- **The task**: Leaving out all pictures, return exactly the lines from the one that contains "Click the yellow 5.8 user score circle" through the end of the data below.

- **Saved data entries**:
# # # # # # #
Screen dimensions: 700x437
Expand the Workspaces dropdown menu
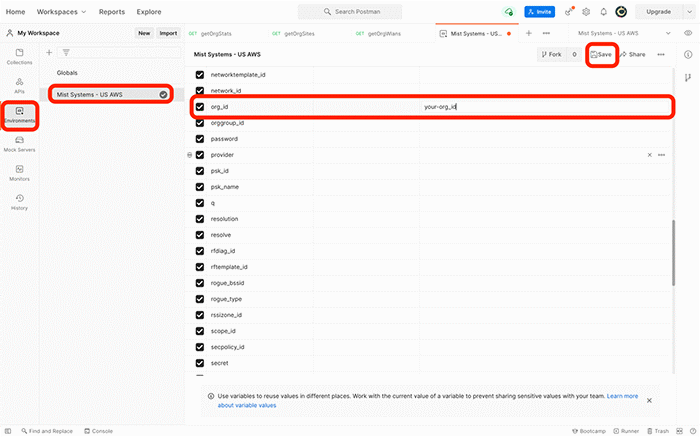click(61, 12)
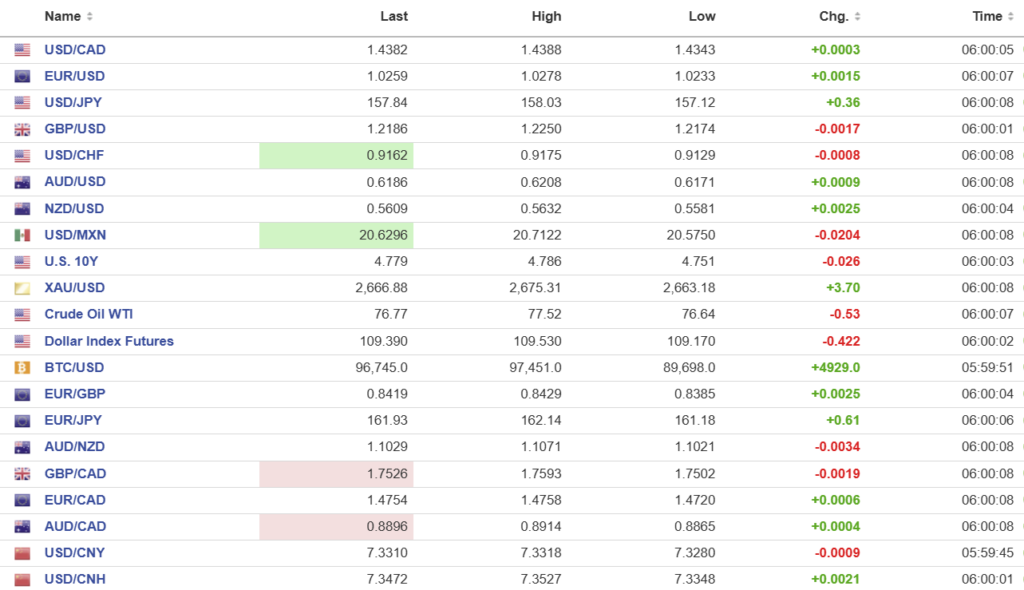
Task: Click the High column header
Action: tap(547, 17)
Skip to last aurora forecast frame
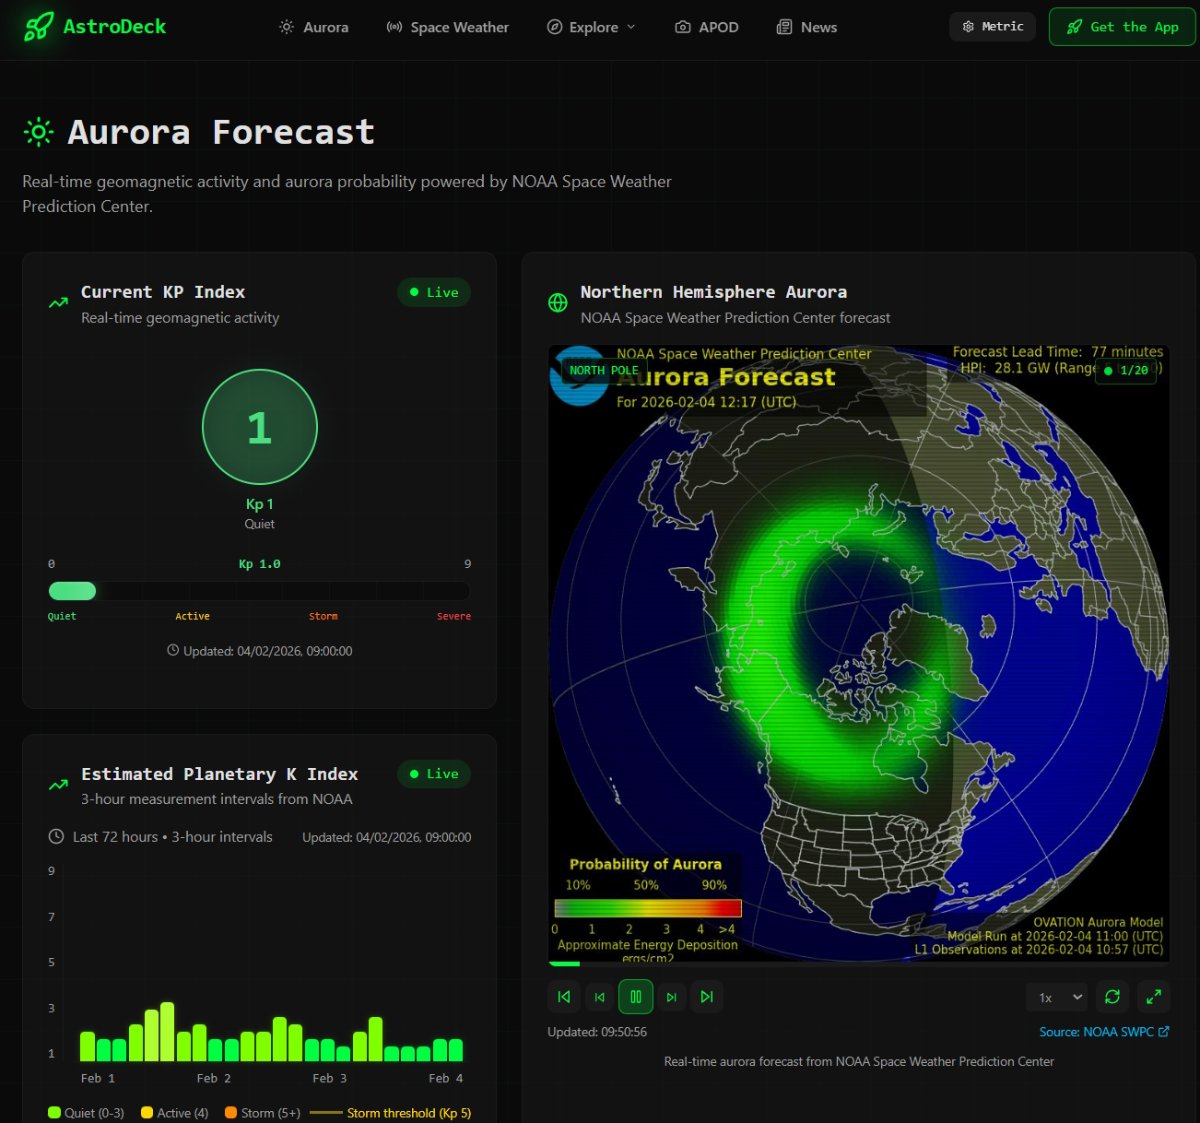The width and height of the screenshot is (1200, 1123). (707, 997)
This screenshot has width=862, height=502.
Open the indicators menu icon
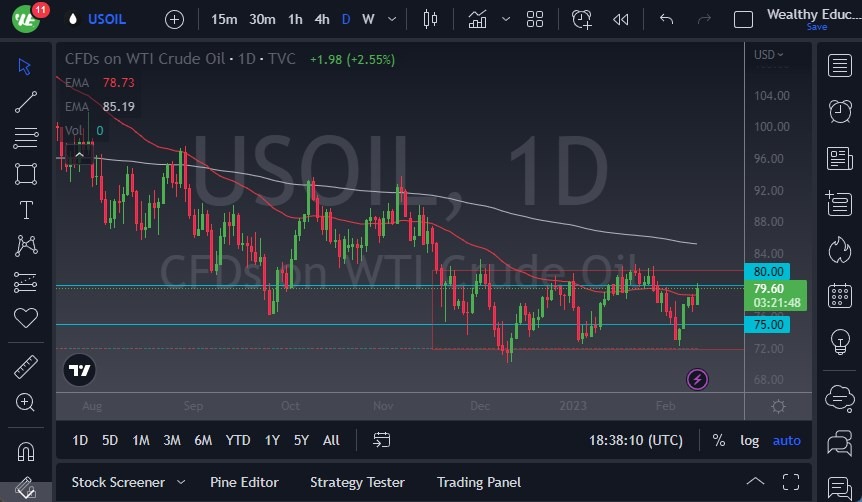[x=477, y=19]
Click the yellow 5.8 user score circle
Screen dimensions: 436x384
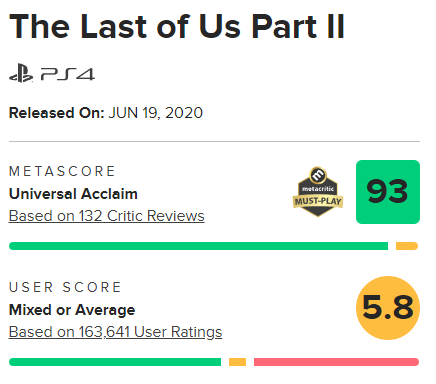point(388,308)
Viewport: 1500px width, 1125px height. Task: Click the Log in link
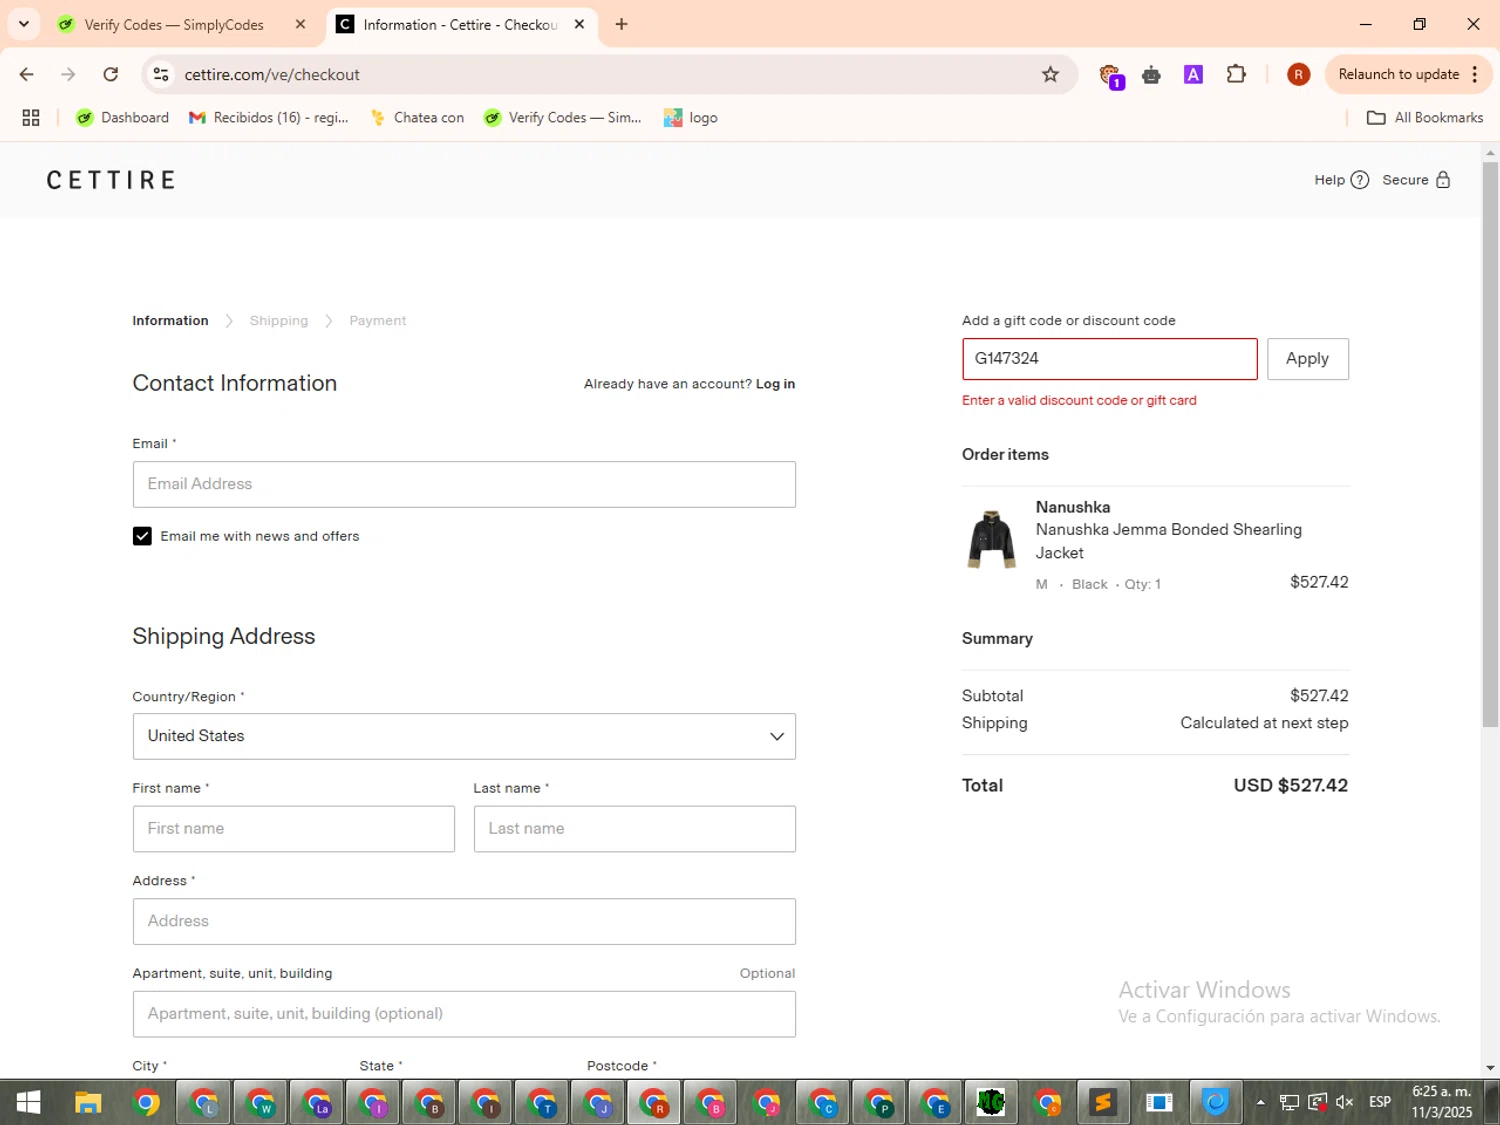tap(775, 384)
# # # # # # #
- **Completed task**:
Click the yellow 5.8 user score circle
Screen dimensions: 436x384
point(388,308)
Viewport: 1500px width, 1125px height. Task: Click the Log in link
tap(775, 384)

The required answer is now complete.